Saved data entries

────────────────────────────────────────

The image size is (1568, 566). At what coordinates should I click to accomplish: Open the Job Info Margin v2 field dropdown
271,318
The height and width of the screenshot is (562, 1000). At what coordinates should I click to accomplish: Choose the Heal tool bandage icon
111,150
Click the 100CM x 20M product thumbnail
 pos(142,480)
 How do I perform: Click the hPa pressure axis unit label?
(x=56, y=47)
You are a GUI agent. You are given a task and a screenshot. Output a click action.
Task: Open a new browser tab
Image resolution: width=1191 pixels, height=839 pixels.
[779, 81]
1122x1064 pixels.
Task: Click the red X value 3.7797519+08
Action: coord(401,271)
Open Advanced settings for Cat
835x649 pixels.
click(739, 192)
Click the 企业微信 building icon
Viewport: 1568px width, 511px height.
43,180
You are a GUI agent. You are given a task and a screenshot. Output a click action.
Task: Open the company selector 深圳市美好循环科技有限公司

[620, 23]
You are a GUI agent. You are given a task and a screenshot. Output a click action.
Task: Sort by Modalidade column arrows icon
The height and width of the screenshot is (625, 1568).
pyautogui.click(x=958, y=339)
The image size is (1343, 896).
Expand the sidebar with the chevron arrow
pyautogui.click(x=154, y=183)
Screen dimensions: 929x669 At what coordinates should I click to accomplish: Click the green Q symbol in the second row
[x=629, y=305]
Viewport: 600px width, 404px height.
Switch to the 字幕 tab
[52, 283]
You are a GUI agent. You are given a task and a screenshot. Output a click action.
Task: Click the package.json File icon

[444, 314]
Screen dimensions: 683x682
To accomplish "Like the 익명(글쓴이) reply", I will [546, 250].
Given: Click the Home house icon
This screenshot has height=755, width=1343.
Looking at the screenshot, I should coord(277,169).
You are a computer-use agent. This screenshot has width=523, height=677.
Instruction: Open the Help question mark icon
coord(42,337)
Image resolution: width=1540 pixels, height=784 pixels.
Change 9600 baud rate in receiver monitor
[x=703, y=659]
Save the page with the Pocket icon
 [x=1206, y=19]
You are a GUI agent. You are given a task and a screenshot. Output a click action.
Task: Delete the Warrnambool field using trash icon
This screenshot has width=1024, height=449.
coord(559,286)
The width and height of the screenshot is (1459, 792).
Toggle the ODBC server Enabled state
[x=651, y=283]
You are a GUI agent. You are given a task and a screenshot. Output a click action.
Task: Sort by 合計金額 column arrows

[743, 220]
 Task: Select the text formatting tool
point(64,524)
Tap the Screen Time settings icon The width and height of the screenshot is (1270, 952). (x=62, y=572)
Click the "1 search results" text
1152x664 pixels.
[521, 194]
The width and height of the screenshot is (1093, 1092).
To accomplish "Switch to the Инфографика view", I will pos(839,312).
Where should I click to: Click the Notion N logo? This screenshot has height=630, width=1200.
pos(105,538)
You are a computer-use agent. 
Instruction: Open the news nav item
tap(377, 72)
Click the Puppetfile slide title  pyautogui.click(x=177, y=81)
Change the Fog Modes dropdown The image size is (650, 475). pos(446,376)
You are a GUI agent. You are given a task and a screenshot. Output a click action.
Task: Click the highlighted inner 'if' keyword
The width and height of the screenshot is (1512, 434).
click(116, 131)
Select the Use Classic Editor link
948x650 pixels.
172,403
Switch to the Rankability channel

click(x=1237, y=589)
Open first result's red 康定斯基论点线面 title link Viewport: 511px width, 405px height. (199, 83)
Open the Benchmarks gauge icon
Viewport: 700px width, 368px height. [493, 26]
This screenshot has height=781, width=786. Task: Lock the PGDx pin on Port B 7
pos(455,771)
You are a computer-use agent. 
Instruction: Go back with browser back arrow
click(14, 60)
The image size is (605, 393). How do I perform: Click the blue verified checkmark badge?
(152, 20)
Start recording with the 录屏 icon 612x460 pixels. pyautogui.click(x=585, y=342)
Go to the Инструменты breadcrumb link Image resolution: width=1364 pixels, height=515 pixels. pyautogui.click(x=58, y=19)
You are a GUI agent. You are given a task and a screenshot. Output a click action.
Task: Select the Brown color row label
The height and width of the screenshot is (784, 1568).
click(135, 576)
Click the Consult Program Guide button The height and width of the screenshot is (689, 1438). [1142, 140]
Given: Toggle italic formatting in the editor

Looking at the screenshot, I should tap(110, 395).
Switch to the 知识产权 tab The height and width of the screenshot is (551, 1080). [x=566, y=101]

────────────────────────────────────────

PROBLEM TO WORK ON
Above this instruction are the records; retype exactly the lines from the one containing "Where should I" up to and including the one containing "Task: Click the highlighted".

THE COMPLETED TASK
Where should I click to: Click the Notion N logo? This screenshot has height=630, width=1200.
pos(105,538)
You are a computer-use agent. 
Instruction: Open the news nav item
tap(377, 72)
Click the Puppetfile slide title  pyautogui.click(x=177, y=81)
Change the Fog Modes dropdown The image size is (650, 475). pos(446,376)
You are a GUI agent. You are given a task and a screenshot. Output a click action.
Task: Click the highlighted inner 'if' keyword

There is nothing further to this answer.